This project was inspired by kerchunk and hdmf-zarr.

Use cases

  • Represent a remote NWB/HDF5 file as a .nwb.lindi.json file.
  • Read a local or remote .nwb.lindi.json file using pynwb or other tools.
  • Edit a .nwb.lindi.json file using pynwb or other tools.
  • Add datasets to a .nwb.lindi.json file using a local staging area.
  • Upload a .nwb.lindi.json file to a cloud storage service such as DANDI.

DANDI Integration (WIP)

https://gui-staging.dandiarchive.org/dandiset/213569/draft/files?location=000946%2Fsub-BH494&page=1

image

Advantages over HDF5

  • Efficient remote access: Lazy reading from remote HDF5 is inherently inefficient. Many serial requests are needed to load metadata. LINDI is as efficient as Zarr for remote access.
  • Flexible data composition without duplication.
  • Ability to edit files without rewriting / re-uploading
  • Scalability
  • Accessibility and interoperability: JSON is more widely supported than HDF5.
  • Custom compression codecs

Cons: requires more than one file to represent the data.

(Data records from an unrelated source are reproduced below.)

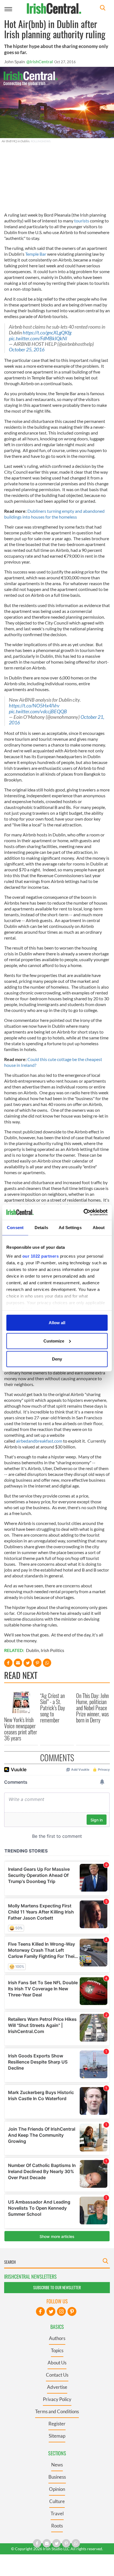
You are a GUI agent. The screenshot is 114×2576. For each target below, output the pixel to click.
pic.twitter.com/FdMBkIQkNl (38, 338)
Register (57, 2424)
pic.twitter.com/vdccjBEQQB (38, 711)
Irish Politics (52, 1650)
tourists (81, 220)
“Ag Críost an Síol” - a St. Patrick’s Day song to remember (52, 1707)
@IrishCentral (39, 61)
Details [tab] (41, 1227)
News (57, 2465)
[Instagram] (61, 2311)
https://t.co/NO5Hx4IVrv (34, 706)
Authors (57, 2338)
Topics (57, 2350)
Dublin (32, 1650)
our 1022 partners (40, 1255)
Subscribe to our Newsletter (57, 2287)
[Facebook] (40, 2311)
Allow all (57, 1322)
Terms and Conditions (57, 2411)
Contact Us (57, 2375)
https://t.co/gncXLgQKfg (47, 333)
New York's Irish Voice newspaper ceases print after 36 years (20, 1729)
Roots (57, 2526)
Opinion (57, 2489)
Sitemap (57, 2436)
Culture (57, 2501)
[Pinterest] (72, 2311)
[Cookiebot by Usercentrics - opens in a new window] (83, 1212)
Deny (57, 1359)
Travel (57, 2513)
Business (57, 2477)
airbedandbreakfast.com (39, 1440)
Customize (53, 1340)
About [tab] (99, 1227)
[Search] (102, 8)
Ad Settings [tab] (70, 1227)
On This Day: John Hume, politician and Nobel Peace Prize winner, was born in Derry (92, 1707)
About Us (57, 2363)
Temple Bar (35, 254)
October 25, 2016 (27, 349)
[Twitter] (50, 2311)
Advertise (57, 2387)
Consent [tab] (15, 1227)
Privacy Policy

Advantages over traditional Zarr

  • More flexible in terms of where data chunks are stored.
  • Supports HDF5 features such as scalar datasets, references, and compound data types.

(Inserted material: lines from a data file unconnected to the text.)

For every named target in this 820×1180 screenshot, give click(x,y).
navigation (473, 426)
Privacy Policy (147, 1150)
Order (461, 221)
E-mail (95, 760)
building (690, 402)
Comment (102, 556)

Represent a remote NWB/HDF5 file as a .nwb.lindi.json file

import json
import pynwb
import lindi

# URL of the remote NWB file
h5_url = "https://api.dandiarchive.org/api/assets/11f512ba-5bcf-4230-a8cb-dc8d36db38cb/download/"

# Create a read-only Zarr store as a wrapper for the h5 file
store = lindi.LindiH5ZarrStore.from_file(h5_url)

# Generate a reference file system
rfs = store.to_reference_file_system()

# Save it to a file for later use
with open("example.lindi.json", "w") as f:
    json.dump(rfs, f, indent=2)

# Create an h5py-like client from the reference file system
client = lindi.LindiH5pyFile.from_reference_file_system(rfs)

# Open using pynwb
with pynwb.NWBHDF5IO(file=client, mode="r") as io:
    nwbfile = io.read()
    print(nwbfile)

Read a local or remote .nwb.lindi.json file using pynwb or other tools

import pynwb
import lindi

# URL of the remote .nwb.lindi.json file
url = 'https://lindi.neurosift.org/dandi/dandisets/000939/assets/11f512ba-5bcf-4230-a8cb-dc8d36db38cb/zarr.json'

# Load the h5py-like client for the reference file system
client = lindi.LindiH5pyFile.from_reference_file_system(url)

# Open using pynwb
with pynwb.NWBHDF5IO(file=client, mode="r") as io:
    nwbfile = io.read()
    print(nwbfile)

Edit a .nwb.lindi.json file using pynwb or other tools

import json
import lindi

# URL of the remote .nwb.lindi.json file
url = 'https://lindi.neurosift.org/dandi/dandisets/000939/assets/11f512ba-5bcf-4230-a8cb-dc8d36db38cb/zarr.json'

# Load the h5py-like client for the reference file system
# in read-write mode
client = lindi.LindiH5pyFile.from_reference_file_system(url, mode="r+")

# Edit an attribute
client.attrs['new_attribute'] = 'new_value'

# Save the changes to a new .nwb.lindi.json file
rfs_new = client.to_reference_file_system()
with open('new.nwb.lindi.json', 'w') as f:
    f.write(json.dumps(rfs_new, indent=2, sort_keys=True))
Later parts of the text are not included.